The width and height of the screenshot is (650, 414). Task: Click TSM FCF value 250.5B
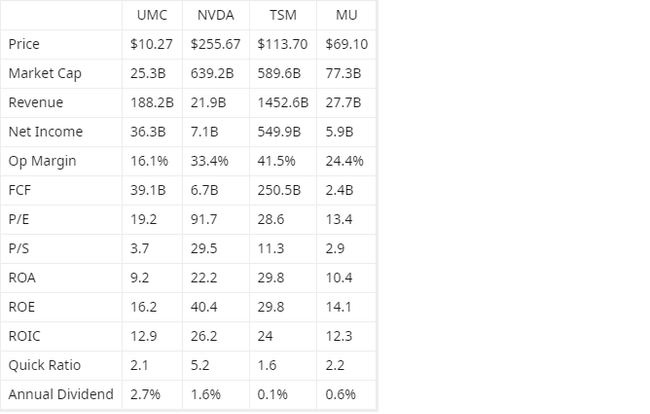[x=280, y=190]
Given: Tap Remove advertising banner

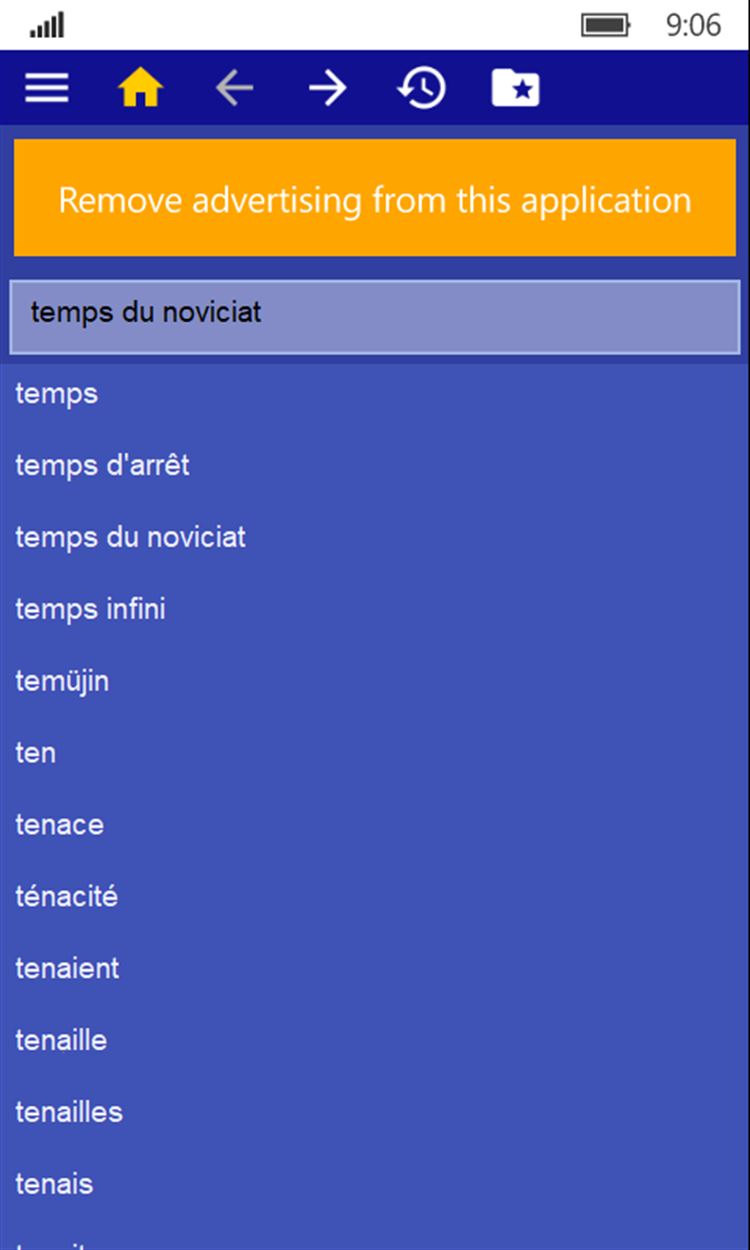Looking at the screenshot, I should (x=375, y=199).
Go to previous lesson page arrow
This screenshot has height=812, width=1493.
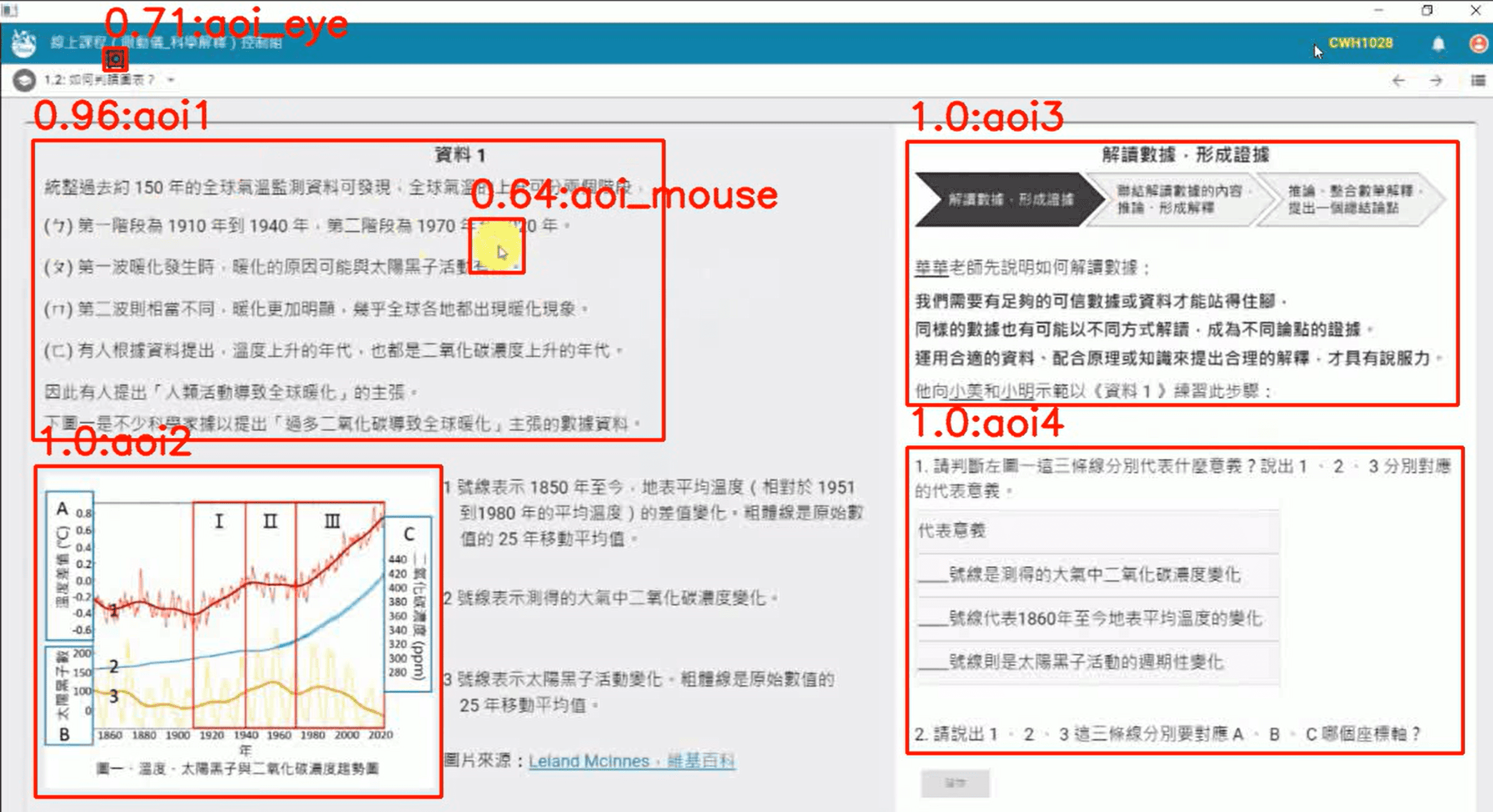pos(1399,81)
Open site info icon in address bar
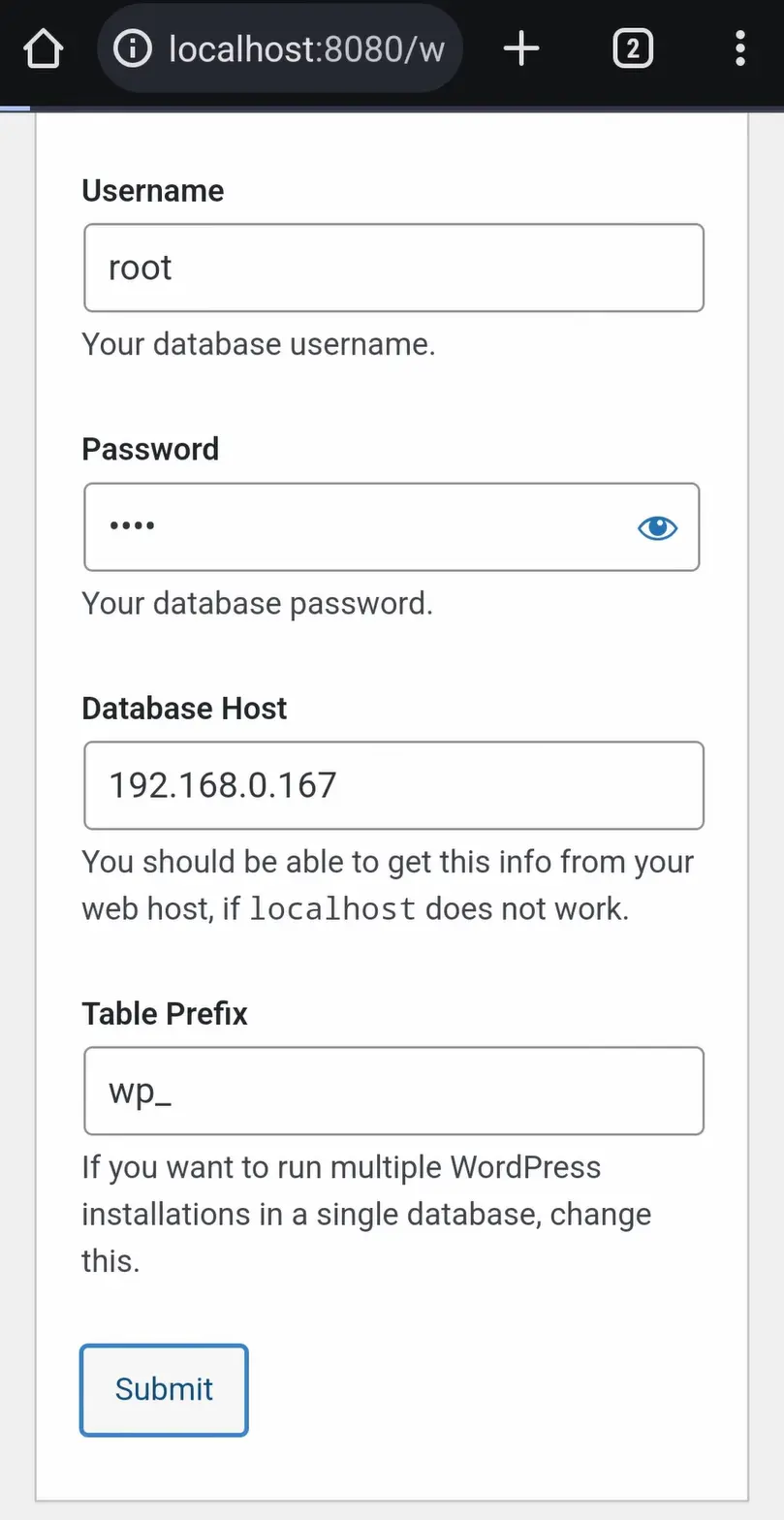This screenshot has height=1520, width=784. 133,48
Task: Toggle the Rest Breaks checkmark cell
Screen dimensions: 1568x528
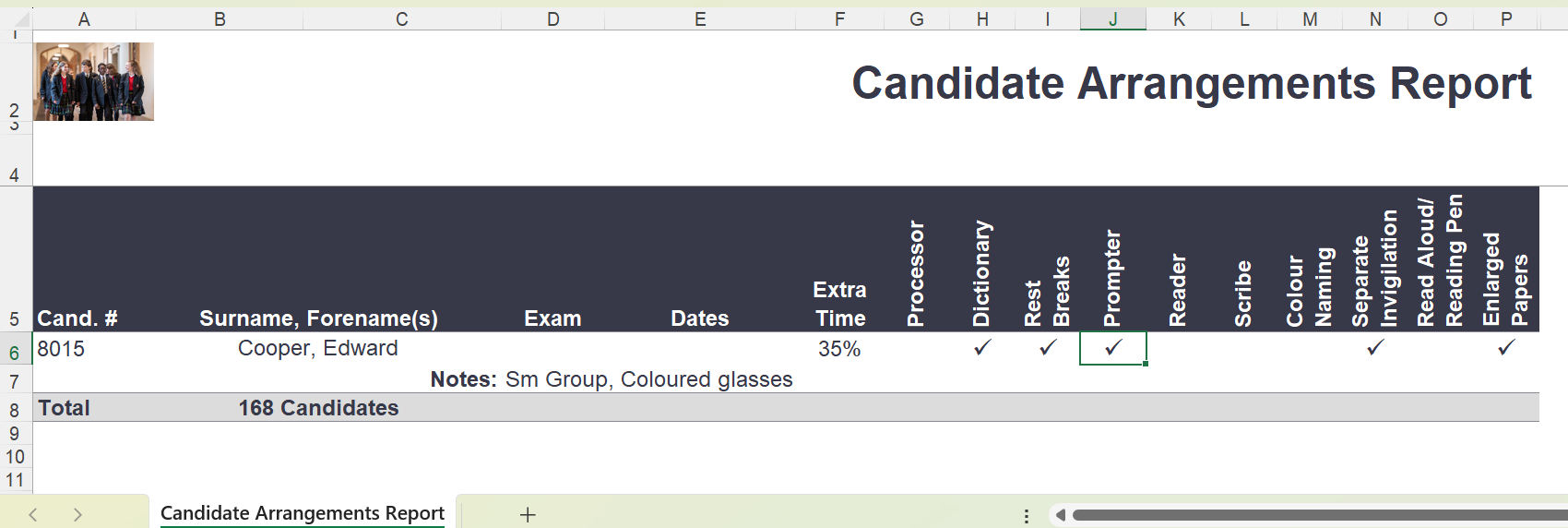Action: (1048, 348)
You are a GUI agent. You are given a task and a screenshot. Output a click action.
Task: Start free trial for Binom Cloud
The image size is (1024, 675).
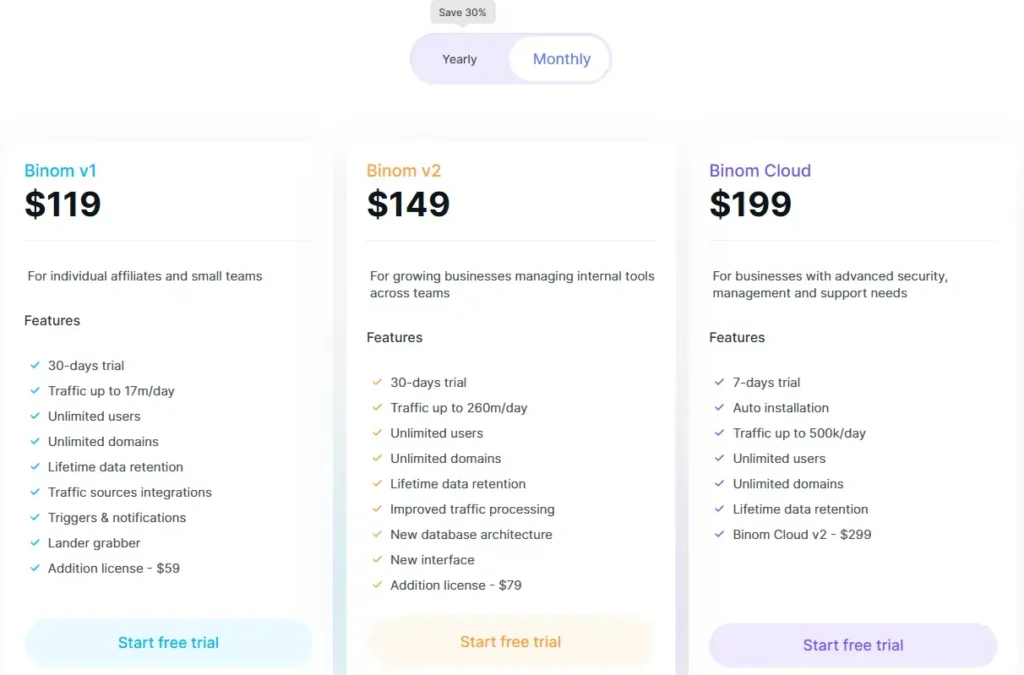[x=852, y=645]
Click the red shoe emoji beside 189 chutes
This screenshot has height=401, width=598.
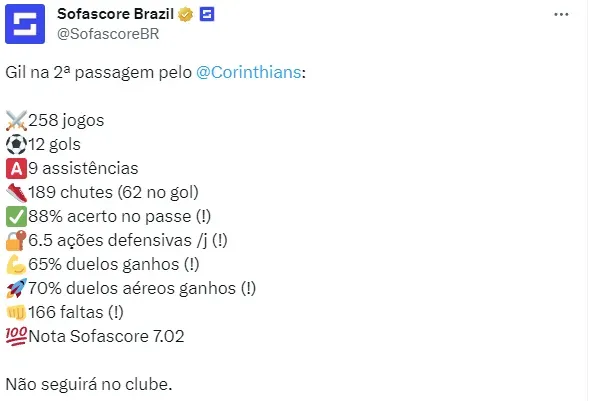coord(16,193)
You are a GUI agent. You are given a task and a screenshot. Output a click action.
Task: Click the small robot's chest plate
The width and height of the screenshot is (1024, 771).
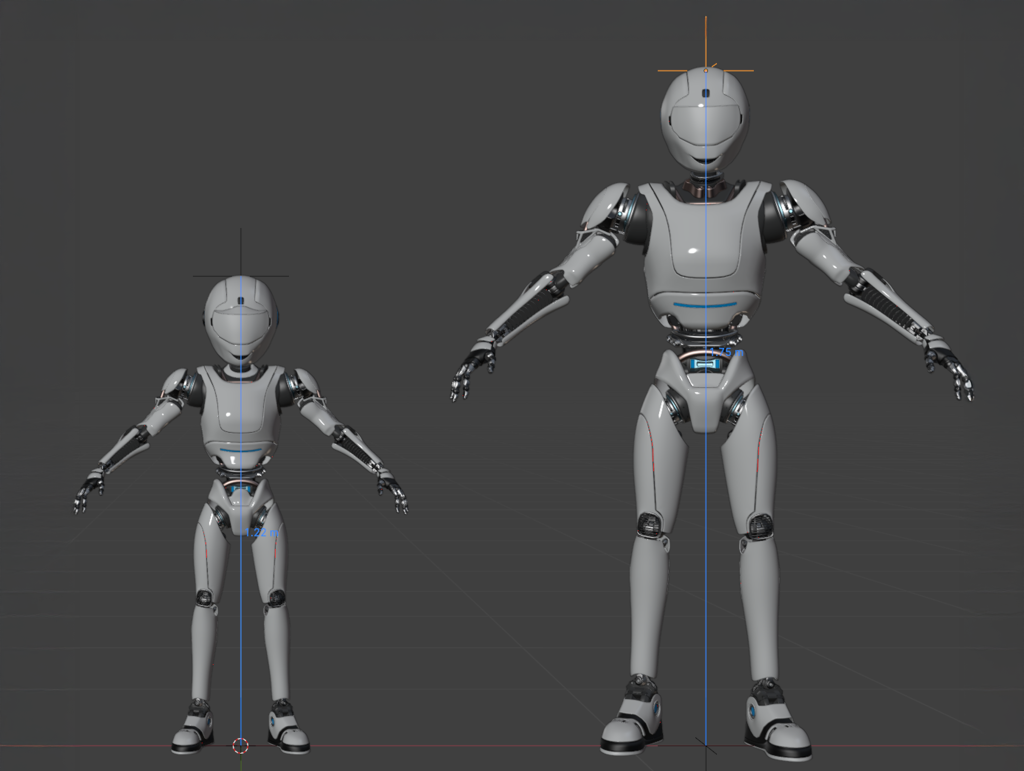pos(240,410)
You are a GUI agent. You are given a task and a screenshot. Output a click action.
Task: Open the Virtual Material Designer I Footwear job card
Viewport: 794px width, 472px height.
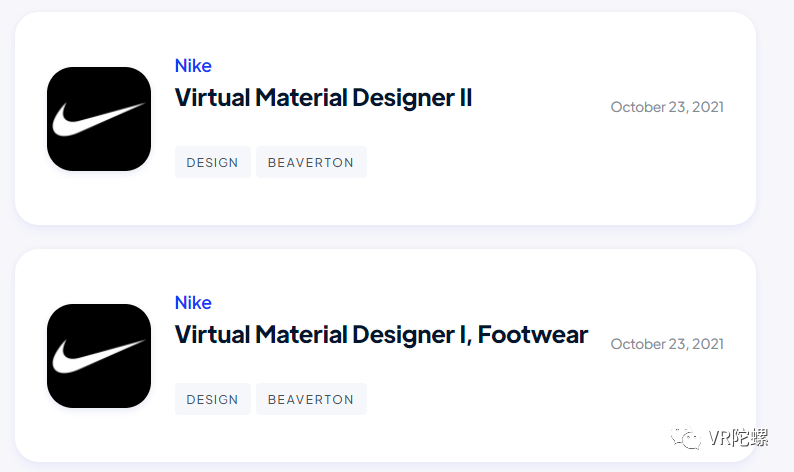tap(385, 356)
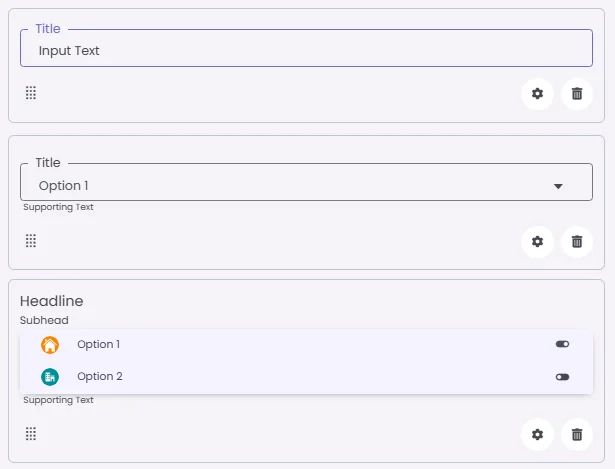Viewport: 615px width, 469px height.
Task: Click the orange home icon
Action: (x=50, y=345)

- _What the exercise asks_
A word-for-word copy is needed of the lines from the line holding "Screen dimensions: 1568x528" through the end of the records, both included, excluding every picture.

- _Task solution_
Screen dimensions: 1568x528
Action: (1048, 348)
You are a GUI agent. You are given a task and a screenshot. Output a click action.
Task: Start free trial for Binom Cloud
The image size is (1024, 675).
[x=852, y=645]
Click the red shoe emoji beside 189 chutes
This screenshot has height=401, width=598.
coord(16,193)
You are a GUI agent. You are given a task and a screenshot. Output a click action.
Task: Click the small robot's chest plate
The width and height of the screenshot is (1024, 771).
pos(240,410)
You are a GUI agent. You are given a task and a screenshot. Output a click action.
Task: Open the Virtual Material Designer I Footwear job card
Viewport: 794px width, 472px height.
tap(385, 356)
Viewport: 615px width, 469px height.
Task: Click the orange home icon
Action: (x=50, y=345)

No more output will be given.